• _Written exercise A_:
Using the post about PDEP/PEXT in SMTlib, answer each item below on its own line.
(i) In what syntax does the writer want to specify the PDEP/PEXT instructions?
(ii) What does the writer say is not available in QF_BV?
(iii) What complexity would the whole specification have with a naive bit-counting function?
• _Written exercise B_: Continue the post about specifying PDEP/PEXT in SMTlib, starting right after its final sentence.

• _Source extract_:
○ ○ ○ ○ ○

Search code examples
z3smtz3pysbv

Implementing the x86 PDEP/PEXT instructions efficiently in SMTlib


Is there a way to specify the PDEP/PEXT instructions efficiently in SMTlib bitvector syntax?

My best attempt for PEXT ends up with something to the tune of: "Iff bit N in mask is set, then bit count_bits(mask[0..N]) in the result is equal to bit N in the input value.". But this requires a way to count bits, which isn't available in QF_BV.

Similarly for PDEP I end up with something like: "Iff bit N in mask is set, then bit N in the result is equal to bit count_bits(mask[0..N]) in the input value." Which again, requires counting bits.

I could write a naive bit counting function, but that would probably require evaluating all bits in the bitvector one-by-one. The entire specification would end up being O(N^2), which shouldn't be necessary.

○ ○ ○ ○ ○

• _Information supplied_:
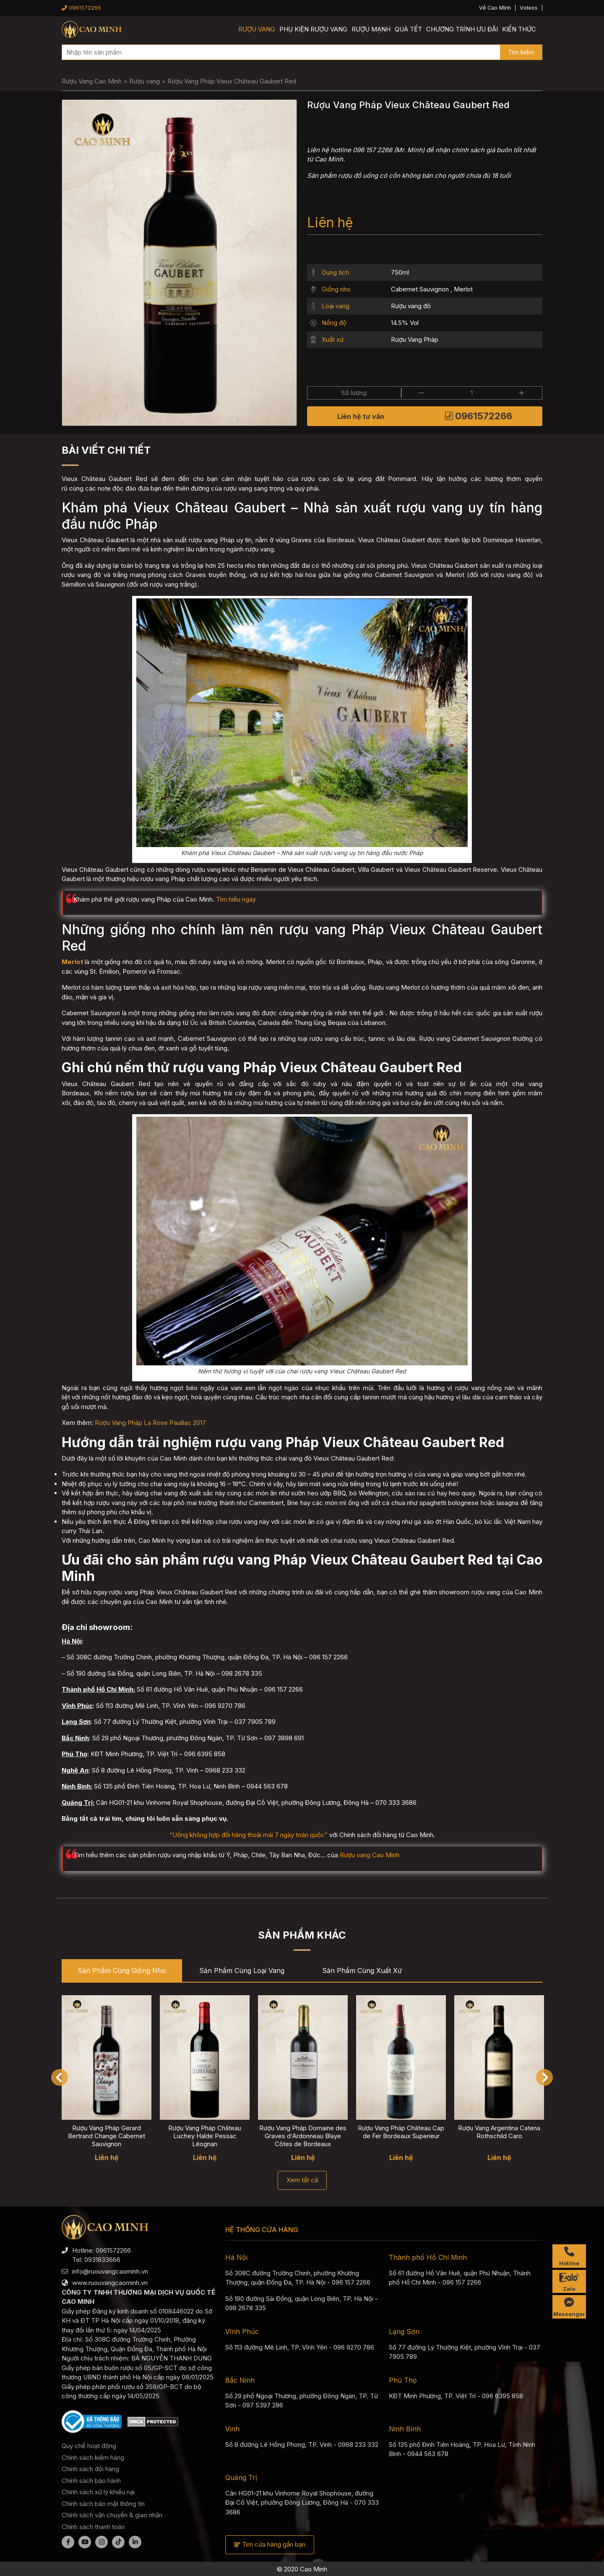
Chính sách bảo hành (91, 2481)
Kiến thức (519, 29)
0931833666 (102, 2260)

○ ○ ○ ○ ○

• _Written reply A_:
(i) SMTlib bitvector syntax.
(ii) A way to count bits.
(iii) O(N^2).

• _Written reply B_:
Intel gives this implementation for PDEP:

TEMP := SRC1;
MASK := SRC2;
DEST := 0 ;
m := 0, k := 0;
DO WHILE m < OperandSize
    IF MASK[ m] = 1 THEN
        DEST[ m] := TEMP[ k];
        k := k+ 1;
    FI
    m := m+ 1;
OD

...but I am having trouble translating the while loop to SMTlib syntax.


Solution

  • When programming symbolically, you can't really avoid this sort of complexity. Note that your implementation must work correctly for all symbolic values of the input and the mask: Without having a concrete value for these, it's pointless to optimize: The solver will have to consider all possible paths, and hence optimization tricks don't really work. (You can think of symbolic simulation as "running for all possible inputs," so no shortcuts apply.)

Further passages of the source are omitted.